Провинциальные тетради. Том 1 - страница 36



Когда от прошлого витийства
Остался жалобный сквозняк
И не разменянный пятак;
Когда уже любовь в награду
Тебе подносят, как бокал,
Что до краев исполнен яду;
И под чужую серенаду
Ты понимаешь смысл начал
И то, что разум обнищал,
И нужно выпить все до дна —
Как хорошо, что жизнь одна!
Что ж, Моцарт выжит был Сальери!
Но что с того и что потом?
И будь семь пятниц на недели
И пядей столько же за лбом —
Вы ж сами этого хотели!
Когда, не ведая стыда,
С моей руки пришла беда,
Как постоялец-отравитель,
Что спит в прихожей вместе с псом.
Он мог бы вашим быть отцом,
Но он лишь ангел-искуситель.
Он вам противен, мерзок… Что ж,
За сим и в комнату не вхож.
Раскрой глаза свои, поэт!
Желаешь ли из грязи в князи?
Но этот путь ни в коем разе
Не открывал надменным свет!
Почувствуй холод вековой
На дымной свалке городской;
Средь целлофановых пакетов,
Железок ржавых и бумаг,
Какой еще отыщешь стяг
И поведешь за ним зевак
На берега уснувшей Леты?..
Так кто же чище, кто сильней,
Кто светоносней в этом храме:
Иль инок в посеревшей раме,
Иль коронованный злодей,
Иль горький шут и лицедей,
Пропойца с рожею пророка
Или блудница, дщерь порока?
Кто в этой комнате слепой:
Гомер или певец из Марры?
Кто здесь не чувствует кошмара
И убаюкан тишиной
И легким звуком перегара?
Да ладно, бог с ним, что о том
Писать, переводя чернила…
Мне нравится мой мрачный дом,
Что, вероятно, схож с могилой.
Уж смята пачка сигарет
И сон велит поставить чаю,
Все чаще тянет в туалет,
И на излете мысль встречаю,
Что все смешно, светло и тленно,
Что слово каждое мгновенно,
Что все пройдет неумолимо:
И блеск Афин, и строгость Рима,
Как полуночник из гостей
Средь восхищенных фонарей
Проходит мимо, мимо, мимо…
P. S.
Уж нет огня, не будет сил,
Уж не резон мечтать о лучшем…
Жаль, кто-то лиру раздразнил,
И вот в терзании беззвучном
Родилось слово, и оно
Быть таковым обречено,
Не худшим, видно, и не лучшим,
Пусть не дошедшим – все равно…
Мне нужен пес, чтоб стих стеречь,
Или искра, чтоб это сжечь…
май, 1991

НОЧЬ ЗА ВАГОННЫМ ОКНОМ (1991)

Не знаю, что я пытаюсь отыскать в том черном мире, странном и неизвестном, в том черном мире, что сейчас находится за вагонным окном моего служебного купе – он мне кажется нелепым, иначе как объяснить его существованье?
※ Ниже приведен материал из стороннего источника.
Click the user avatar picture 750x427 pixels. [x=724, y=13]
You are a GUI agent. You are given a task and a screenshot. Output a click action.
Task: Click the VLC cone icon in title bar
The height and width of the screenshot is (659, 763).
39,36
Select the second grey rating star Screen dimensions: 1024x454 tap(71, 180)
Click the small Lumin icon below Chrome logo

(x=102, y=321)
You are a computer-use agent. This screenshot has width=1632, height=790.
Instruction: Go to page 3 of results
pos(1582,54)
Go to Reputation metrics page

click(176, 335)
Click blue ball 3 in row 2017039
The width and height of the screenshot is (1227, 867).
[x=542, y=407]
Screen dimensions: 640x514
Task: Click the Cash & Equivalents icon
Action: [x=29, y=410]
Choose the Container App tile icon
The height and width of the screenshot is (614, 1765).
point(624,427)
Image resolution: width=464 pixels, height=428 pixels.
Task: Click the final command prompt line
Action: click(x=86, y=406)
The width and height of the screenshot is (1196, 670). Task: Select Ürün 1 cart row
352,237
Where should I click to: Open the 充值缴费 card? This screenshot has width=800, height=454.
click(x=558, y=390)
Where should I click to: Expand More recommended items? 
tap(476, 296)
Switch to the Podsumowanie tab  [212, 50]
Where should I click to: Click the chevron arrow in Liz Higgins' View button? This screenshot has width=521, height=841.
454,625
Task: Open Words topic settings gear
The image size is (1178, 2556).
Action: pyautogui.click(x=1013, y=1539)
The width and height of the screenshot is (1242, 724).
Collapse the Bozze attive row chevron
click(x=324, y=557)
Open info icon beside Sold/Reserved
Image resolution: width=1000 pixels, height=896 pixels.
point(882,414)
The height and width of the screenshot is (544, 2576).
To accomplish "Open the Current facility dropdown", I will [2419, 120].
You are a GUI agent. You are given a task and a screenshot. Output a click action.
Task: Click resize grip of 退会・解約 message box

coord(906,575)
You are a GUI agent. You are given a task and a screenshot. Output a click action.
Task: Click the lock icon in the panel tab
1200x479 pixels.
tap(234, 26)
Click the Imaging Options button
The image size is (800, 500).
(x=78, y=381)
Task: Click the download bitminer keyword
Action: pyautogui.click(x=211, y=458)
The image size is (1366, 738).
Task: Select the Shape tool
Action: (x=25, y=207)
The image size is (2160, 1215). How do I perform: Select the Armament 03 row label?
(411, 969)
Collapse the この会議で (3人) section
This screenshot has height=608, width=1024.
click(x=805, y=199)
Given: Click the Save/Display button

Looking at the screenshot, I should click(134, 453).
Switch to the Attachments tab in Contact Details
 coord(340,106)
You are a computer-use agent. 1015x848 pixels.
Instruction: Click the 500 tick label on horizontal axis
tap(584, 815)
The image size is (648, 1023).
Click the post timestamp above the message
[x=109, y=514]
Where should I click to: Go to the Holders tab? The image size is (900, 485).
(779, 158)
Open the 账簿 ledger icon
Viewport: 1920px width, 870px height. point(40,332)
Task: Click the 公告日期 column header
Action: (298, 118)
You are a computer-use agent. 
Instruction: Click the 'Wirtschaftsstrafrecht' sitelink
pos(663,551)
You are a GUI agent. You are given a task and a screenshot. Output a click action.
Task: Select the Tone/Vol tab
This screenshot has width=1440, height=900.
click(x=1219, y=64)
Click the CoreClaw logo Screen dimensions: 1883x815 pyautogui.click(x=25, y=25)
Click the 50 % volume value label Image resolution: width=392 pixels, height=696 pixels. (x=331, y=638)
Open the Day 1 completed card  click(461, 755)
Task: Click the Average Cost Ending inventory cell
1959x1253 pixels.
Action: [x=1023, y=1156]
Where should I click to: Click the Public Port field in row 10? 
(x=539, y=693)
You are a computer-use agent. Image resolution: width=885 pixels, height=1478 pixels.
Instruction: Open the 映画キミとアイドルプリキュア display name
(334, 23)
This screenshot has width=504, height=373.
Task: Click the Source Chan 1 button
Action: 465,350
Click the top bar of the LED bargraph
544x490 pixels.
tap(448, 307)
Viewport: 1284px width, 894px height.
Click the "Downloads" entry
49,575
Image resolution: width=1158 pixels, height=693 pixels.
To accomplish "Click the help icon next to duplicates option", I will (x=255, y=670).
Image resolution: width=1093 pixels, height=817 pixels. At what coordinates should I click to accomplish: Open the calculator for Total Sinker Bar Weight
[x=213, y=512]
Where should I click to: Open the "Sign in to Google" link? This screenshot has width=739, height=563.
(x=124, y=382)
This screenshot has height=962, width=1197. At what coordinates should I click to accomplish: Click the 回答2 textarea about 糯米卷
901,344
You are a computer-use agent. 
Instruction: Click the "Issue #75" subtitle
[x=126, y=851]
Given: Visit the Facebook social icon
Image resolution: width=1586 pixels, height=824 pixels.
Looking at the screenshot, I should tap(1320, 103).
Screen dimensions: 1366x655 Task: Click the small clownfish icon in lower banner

А черный, потому что ночь…

И у меня нет никакого другого занятия, нежели прикуривать сигарету от сигареты, и небрежно стряхивать пепел в грязный стакан, и тупо смотреть на пожелтевшую раковину, и ни о чем не думать.

Это хорошо – ни о чем не думать.

За окном – едва различимые перелески, тайные и заколдованные; лишь смутные отблески скользят по ним, словно заговаривая от беды. От беды ли?

Пытаюсь поймать далекие огоньки – но только-только протяну руку, как они исчезают, словно никогда и не существовали. Откуда взяться далеким огням среди вековой тайги? – разве что на полустанке, где поезд обычно притормаживает, или останавливается совсем и надолго – пока не прогрохочет встречный.

Дикой страстью веет от этих лесов. И чем-то древним, каторжным. Никогда не был на каторге… Изучаю маршрут…

Смотрю на часы и одновременно на расписание – и уже не могу разобрать: где цифры, а где буквы. Скоро станция, и нужно будить пассажиров. Хотя, зачем? Пусть едут со мной на край света.

Маленький старичок в сером пиджаке и коричневых брюках заглядывает ко мне:

«Скоро, сынок, приедем?»

«С получаса еще».

«Я у тебя водички попью?»

Достаю из вагонного шкафчика чистый стакан и протягиваю ему.